Once you have read the data below, write it all out exactly.
══════════════════════════════
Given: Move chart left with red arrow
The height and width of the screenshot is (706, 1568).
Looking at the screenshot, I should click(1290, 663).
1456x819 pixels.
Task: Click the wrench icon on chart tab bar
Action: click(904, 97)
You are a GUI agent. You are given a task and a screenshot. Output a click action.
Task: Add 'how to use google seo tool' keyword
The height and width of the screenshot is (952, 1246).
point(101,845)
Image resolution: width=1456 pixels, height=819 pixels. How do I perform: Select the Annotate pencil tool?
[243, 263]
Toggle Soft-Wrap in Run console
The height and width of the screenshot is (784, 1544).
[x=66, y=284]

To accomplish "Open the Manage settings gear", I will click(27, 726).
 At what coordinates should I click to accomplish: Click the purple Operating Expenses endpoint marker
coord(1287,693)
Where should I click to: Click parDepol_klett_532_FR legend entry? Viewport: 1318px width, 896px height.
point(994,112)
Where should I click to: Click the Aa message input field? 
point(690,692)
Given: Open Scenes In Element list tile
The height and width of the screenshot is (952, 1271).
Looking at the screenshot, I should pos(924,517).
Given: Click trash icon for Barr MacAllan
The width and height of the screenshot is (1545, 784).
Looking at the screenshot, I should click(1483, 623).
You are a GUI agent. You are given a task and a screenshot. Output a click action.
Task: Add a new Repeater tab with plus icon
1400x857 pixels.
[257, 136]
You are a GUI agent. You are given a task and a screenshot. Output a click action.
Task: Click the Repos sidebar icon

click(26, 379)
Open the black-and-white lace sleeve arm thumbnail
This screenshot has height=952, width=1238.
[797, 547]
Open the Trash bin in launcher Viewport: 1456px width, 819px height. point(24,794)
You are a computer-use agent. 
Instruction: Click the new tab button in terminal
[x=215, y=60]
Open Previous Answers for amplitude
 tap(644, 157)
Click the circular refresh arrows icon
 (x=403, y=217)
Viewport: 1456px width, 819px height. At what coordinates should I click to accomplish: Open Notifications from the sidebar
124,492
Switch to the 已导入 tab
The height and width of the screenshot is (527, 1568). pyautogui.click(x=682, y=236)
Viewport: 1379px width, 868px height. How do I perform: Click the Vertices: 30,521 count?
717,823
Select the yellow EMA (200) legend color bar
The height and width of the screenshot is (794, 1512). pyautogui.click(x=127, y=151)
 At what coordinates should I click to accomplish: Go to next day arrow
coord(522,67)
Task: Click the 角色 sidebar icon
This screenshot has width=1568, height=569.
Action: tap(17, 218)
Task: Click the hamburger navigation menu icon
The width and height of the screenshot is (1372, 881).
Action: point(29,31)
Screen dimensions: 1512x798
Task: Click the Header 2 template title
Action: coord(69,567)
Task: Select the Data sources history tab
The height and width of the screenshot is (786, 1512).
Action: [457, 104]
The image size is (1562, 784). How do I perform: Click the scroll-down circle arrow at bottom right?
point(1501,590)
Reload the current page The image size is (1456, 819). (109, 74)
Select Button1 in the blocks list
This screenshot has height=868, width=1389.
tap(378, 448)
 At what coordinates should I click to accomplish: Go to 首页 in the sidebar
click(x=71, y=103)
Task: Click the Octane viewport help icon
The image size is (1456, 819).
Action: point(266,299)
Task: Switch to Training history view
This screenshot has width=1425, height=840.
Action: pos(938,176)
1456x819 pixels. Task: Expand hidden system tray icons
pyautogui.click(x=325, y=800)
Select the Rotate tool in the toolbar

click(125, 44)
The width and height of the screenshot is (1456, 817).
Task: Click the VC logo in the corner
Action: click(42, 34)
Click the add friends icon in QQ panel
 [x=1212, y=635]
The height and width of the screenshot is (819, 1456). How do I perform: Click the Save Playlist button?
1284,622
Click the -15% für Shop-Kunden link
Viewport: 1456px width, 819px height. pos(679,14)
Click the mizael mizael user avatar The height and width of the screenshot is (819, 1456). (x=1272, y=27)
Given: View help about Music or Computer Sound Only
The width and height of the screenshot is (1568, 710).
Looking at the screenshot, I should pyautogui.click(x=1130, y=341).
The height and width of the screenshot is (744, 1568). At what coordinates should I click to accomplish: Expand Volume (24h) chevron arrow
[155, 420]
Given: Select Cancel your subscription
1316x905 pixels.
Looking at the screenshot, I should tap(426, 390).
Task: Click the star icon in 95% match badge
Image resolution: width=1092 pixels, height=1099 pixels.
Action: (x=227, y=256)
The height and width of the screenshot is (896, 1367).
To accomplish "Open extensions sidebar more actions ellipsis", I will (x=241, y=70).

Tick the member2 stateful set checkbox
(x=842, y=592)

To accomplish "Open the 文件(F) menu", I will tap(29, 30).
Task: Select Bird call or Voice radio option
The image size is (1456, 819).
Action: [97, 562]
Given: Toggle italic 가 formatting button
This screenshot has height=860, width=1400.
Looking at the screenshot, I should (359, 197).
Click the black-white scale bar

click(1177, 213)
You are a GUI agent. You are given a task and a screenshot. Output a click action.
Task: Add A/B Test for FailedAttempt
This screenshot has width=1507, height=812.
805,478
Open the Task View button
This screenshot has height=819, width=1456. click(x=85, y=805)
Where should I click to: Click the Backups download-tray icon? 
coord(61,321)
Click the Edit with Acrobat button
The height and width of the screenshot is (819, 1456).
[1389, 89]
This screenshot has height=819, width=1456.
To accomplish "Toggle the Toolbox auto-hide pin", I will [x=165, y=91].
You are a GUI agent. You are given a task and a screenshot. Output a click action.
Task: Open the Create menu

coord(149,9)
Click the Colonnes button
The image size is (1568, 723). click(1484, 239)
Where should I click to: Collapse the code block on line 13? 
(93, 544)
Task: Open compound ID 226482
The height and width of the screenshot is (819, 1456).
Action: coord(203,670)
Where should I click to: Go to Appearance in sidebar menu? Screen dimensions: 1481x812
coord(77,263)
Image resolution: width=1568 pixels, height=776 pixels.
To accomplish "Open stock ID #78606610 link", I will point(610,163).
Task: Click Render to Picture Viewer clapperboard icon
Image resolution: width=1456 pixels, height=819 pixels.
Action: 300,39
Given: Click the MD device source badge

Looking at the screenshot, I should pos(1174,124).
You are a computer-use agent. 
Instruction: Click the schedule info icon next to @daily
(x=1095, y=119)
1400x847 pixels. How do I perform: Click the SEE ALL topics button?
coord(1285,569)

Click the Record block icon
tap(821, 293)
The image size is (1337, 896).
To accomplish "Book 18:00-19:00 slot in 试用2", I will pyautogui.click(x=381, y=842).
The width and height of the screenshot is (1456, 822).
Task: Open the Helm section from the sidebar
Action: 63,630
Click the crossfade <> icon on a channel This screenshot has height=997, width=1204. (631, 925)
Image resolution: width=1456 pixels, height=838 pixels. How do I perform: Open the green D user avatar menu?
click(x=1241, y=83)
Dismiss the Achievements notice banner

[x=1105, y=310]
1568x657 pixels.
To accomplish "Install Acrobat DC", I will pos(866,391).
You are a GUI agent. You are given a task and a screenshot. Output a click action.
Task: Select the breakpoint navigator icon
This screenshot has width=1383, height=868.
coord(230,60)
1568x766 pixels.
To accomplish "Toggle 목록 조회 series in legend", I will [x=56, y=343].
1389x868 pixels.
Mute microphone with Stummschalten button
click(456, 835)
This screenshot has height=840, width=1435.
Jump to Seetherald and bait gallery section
══════════════════════════════
* Task solution:
Given: Move chart left with red arrow
The height and width of the screenshot is (706, 1568).
Looking at the screenshot, I should click(1290, 663).
1456x819 pixels.
Task: Click the wrench icon on chart tab bar
Action: click(904, 97)
You are a GUI agent. You are given a task and a screenshot. Output a click action.
Task: Add 'how to use google seo tool' keyword
The height and width of the screenshot is (952, 1246).
point(101,845)
Image resolution: width=1456 pixels, height=819 pixels. How do I perform: Select the Annotate pencil tool?
[243, 263]
Toggle Soft-Wrap in Run console
The height and width of the screenshot is (784, 1544).
[x=66, y=284]

To accomplish "Open the Manage settings gear", I will click(27, 726).
 At what coordinates should I click to accomplish: Click the purple Operating Expenses endpoint marker
coord(1287,693)
Where should I click to: Click parDepol_klett_532_FR legend entry? Viewport: 1318px width, 896px height.
point(994,112)
Where should I click to: Click the Aa message input field? 
point(690,692)
Given: Open Scenes In Element list tile
The height and width of the screenshot is (952, 1271).
Looking at the screenshot, I should pos(924,517).
Given: Click trash icon for Barr MacAllan
The width and height of the screenshot is (1545, 784).
Looking at the screenshot, I should click(1483, 623).
You are a GUI agent. You are given a task and a screenshot. Output a click action.
Task: Add a new Repeater tab with plus icon
1400x857 pixels.
[257, 136]
You are a GUI agent. You are given a task and a screenshot. Output a click action.
Task: Click the Repos sidebar icon

click(26, 379)
Open the black-and-white lace sleeve arm thumbnail
This screenshot has height=952, width=1238.
[797, 547]
Open the Trash bin in launcher Viewport: 1456px width, 819px height. point(24,794)
You are a computer-use agent. 
Instruction: Click the new tab button in terminal
[x=215, y=60]
Open Previous Answers for amplitude
 tap(644, 157)
Click the circular refresh arrows icon
 (x=403, y=217)
Viewport: 1456px width, 819px height. At what coordinates should I click to accomplish: Open Notifications from the sidebar
124,492
Switch to the 已导入 tab
The height and width of the screenshot is (527, 1568). pyautogui.click(x=682, y=236)
Viewport: 1379px width, 868px height. How do I perform: Click the Vertices: 30,521 count?
717,823
Select the yellow EMA (200) legend color bar
The height and width of the screenshot is (794, 1512). pyautogui.click(x=127, y=151)
 At what coordinates should I click to accomplish: Go to next day arrow
coord(522,67)
Task: Click the 角色 sidebar icon
This screenshot has width=1568, height=569.
Action: tap(17, 218)
Task: Click the hamburger navigation menu icon
The width and height of the screenshot is (1372, 881).
Action: point(29,31)
Screen dimensions: 1512x798
Task: Click the Header 2 template title
Action: coord(69,567)
Task: Select the Data sources history tab
The height and width of the screenshot is (786, 1512).
Action: [457, 104]
The image size is (1562, 784). How do I perform: Click the scroll-down circle arrow at bottom right?
point(1501,590)
Reload the current page The image size is (1456, 819). (109, 74)
Select Button1 in the blocks list
This screenshot has height=868, width=1389.
tap(378, 448)
 At what coordinates should I click to accomplish: Go to 首页 in the sidebar
click(x=71, y=103)
Task: Click the Octane viewport help icon
The image size is (1456, 819).
Action: point(266,299)
Task: Switch to Training history view
This screenshot has width=1425, height=840.
Action: pos(938,176)
1456x819 pixels. Task: Expand hidden system tray icons
pyautogui.click(x=325, y=800)
Select the Rotate tool in the toolbar

click(125, 44)
The width and height of the screenshot is (1456, 817).
Task: Click the VC logo in the corner
Action: click(42, 34)
Click the add friends icon in QQ panel
 [x=1212, y=635]
The height and width of the screenshot is (819, 1456). How do I perform: Click the Save Playlist button?
1284,622
Click the -15% für Shop-Kunden link
Viewport: 1456px width, 819px height. pos(679,14)
Click the mizael mizael user avatar The height and width of the screenshot is (819, 1456). (x=1272, y=27)
Given: View help about Music or Computer Sound Only
The width and height of the screenshot is (1568, 710).
Looking at the screenshot, I should pyautogui.click(x=1130, y=341).
The height and width of the screenshot is (744, 1568). At what coordinates should I click to accomplish: Expand Volume (24h) chevron arrow
[155, 420]
Given: Select Cancel your subscription
1316x905 pixels.
Looking at the screenshot, I should tap(426, 390).
Task: Click the star icon in 95% match badge
Image resolution: width=1092 pixels, height=1099 pixels.
Action: (x=227, y=256)
The height and width of the screenshot is (896, 1367).
To accomplish "Open extensions sidebar more actions ellipsis", I will (x=241, y=70).

Tick the member2 stateful set checkbox
(x=842, y=592)

To accomplish "Open the 文件(F) menu", I will tap(29, 30).
Task: Select Bird call or Voice radio option
The image size is (1456, 819).
Action: [97, 562]
Given: Toggle italic 가 formatting button
This screenshot has height=860, width=1400.
Looking at the screenshot, I should (359, 197).
Click the black-white scale bar

click(1177, 213)
You are a GUI agent. You are given a task and a screenshot. Output a click action.
Task: Add A/B Test for FailedAttempt
This screenshot has width=1507, height=812.
805,478
Open the Task View button
This screenshot has height=819, width=1456. click(x=85, y=805)
Where should I click to: Click the Backups download-tray icon? 
coord(61,321)
Click the Edit with Acrobat button
The height and width of the screenshot is (819, 1456).
[1389, 89]
This screenshot has height=819, width=1456.
To accomplish "Toggle the Toolbox auto-hide pin", I will [x=165, y=91].
You are a GUI agent. You are given a task and a screenshot. Output a click action.
Task: Open the Create menu

coord(149,9)
Click the Colonnes button
The image size is (1568, 723). click(1484, 239)
Where should I click to: Collapse the code block on line 13? 
(93, 544)
Task: Open compound ID 226482
The height and width of the screenshot is (819, 1456).
Action: coord(203,670)
Where should I click to: Go to Appearance in sidebar menu? Screen dimensions: 1481x812
coord(77,263)
Image resolution: width=1568 pixels, height=776 pixels.
To accomplish "Open stock ID #78606610 link", I will point(610,163).
Task: Click Render to Picture Viewer clapperboard icon
Image resolution: width=1456 pixels, height=819 pixels.
Action: 300,39
Given: Click the MD device source badge

Looking at the screenshot, I should pos(1174,124).
You are a computer-use agent. 
Instruction: Click the schedule info icon next to @daily
(x=1095, y=119)
1400x847 pixels. How do I perform: Click the SEE ALL topics button?
coord(1285,569)

Click the Record block icon
tap(821, 293)
The image size is (1337, 896).
To accomplish "Book 18:00-19:00 slot in 试用2", I will pyautogui.click(x=381, y=842).
The width and height of the screenshot is (1456, 822).
Task: Open the Helm section from the sidebar
Action: 63,630
Click the crossfade <> icon on a channel This screenshot has height=997, width=1204. (631, 925)
Image resolution: width=1456 pixels, height=838 pixels. How do I perform: Open the green D user avatar menu?
click(x=1241, y=83)
Dismiss the Achievements notice banner

[x=1105, y=310]
1568x657 pixels.
To accomplish "Install Acrobat DC", I will pos(866,391).
You are a GUI agent. You are given a task and a screenshot. Output a click action.
Task: Select the breakpoint navigator icon
This screenshot has width=1383, height=868.
coord(230,60)
1568x766 pixels.
To accomplish "Toggle 목록 조회 series in legend", I will [x=56, y=343].
1389x868 pixels.
Mute microphone with Stummschalten button
click(456, 835)
This screenshot has height=840, width=1435.
Jump to Seetherald and bait gallery section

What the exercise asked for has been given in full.